La pension d'invalidité, tout comme la rente AT, ne peut être déduite de l'indemnisation du déficit fonctionnel permanent (DFP)

Maître Alexandre FARELLY • juil. 12, 2023

Pension et rente face au DFP, ou la cohérence d'un revirement majeur de la Cour de cassation en droit du dommage corporel


Par deux arrêts en date du 20 janvier 2023 (n°20-23.673 et n°21-23.947), la Cour de cassation jugeait que les rentes versées à la suite d'un accident du travail ou d'une maladie professionnelle ne pouvaient être déduites du poste du déficit fonctionnel permanent (DFP). La déduction restant possible seulement pour les postes des pertes de gains professionnels et de l'incidence professionnelle.

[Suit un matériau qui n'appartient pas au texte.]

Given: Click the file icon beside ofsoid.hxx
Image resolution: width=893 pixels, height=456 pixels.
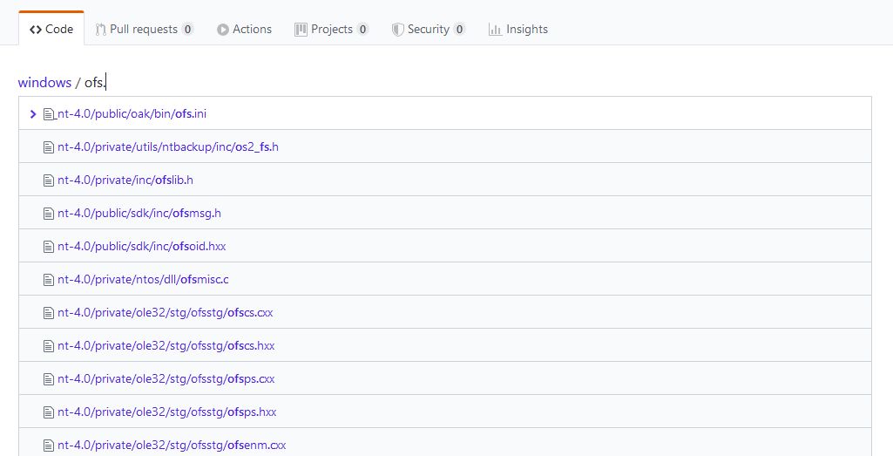Looking at the screenshot, I should point(49,247).
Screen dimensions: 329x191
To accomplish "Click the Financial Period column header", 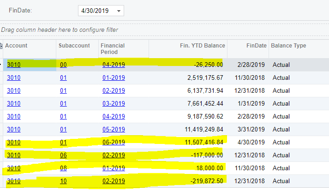I will (x=112, y=49).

Certains payeurs ont tenté de limiter la portée de ces arrêts pourtant clairs en affirmant qu'ils devaient se cantonner à la question de la faute inexcusable et qu'ils ne pouvaient être appliqués à la question de la pension d'invalidité par analogie. Cette position était manifestement contraire aux arrêts de janvier. Mais les choses sont plus claires lorsqu'elles sont dites (et bien dites), surtout en droit...


Désormais, face à un tel argumentaire il sera possible d'inviter l'interlocuteur à (re)lire l'arrêt du 6 juillet 2023 (n°21-24283) qui est limpide sur la question :


"28. La Cour de cassation juge, depuis 2013, que cette pension indemnise, d'une part, les préjudices de pertes de gains professionnels et d'incidence professionnelle, d'autre part, le déficit fonctionnel permanent (2e Civ., 13 juin 2013, n° 12-10.145 Bull. II, n°125 ; 2e Civ., 29 mars 2018, pourvoi n° 17-15.260, Bull. 2018, II, n° 66 ; 2e Civ., 16 juillet 2020, pourvoi n° 18-23.242).

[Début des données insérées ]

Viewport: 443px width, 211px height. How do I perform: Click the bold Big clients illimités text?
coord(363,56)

29. Cette jurisprudence, qui se justifiait par le souhait d'éviter des situations de double indemnisation du préjudice, se conciliait imparfaitement, ainsi qu'une partie de la doctrine a pu le relever, avec les modalités selon lesquelles cette pension est calculée. En effet, selon les articles R. 341-4 et suivants du code de la sécurité sociale, elle est déterminée, de manière forfaitaire, en fonction du salaire annuel moyen de l'assuré et de la catégorie d'invalidité qui lui a été reconnue.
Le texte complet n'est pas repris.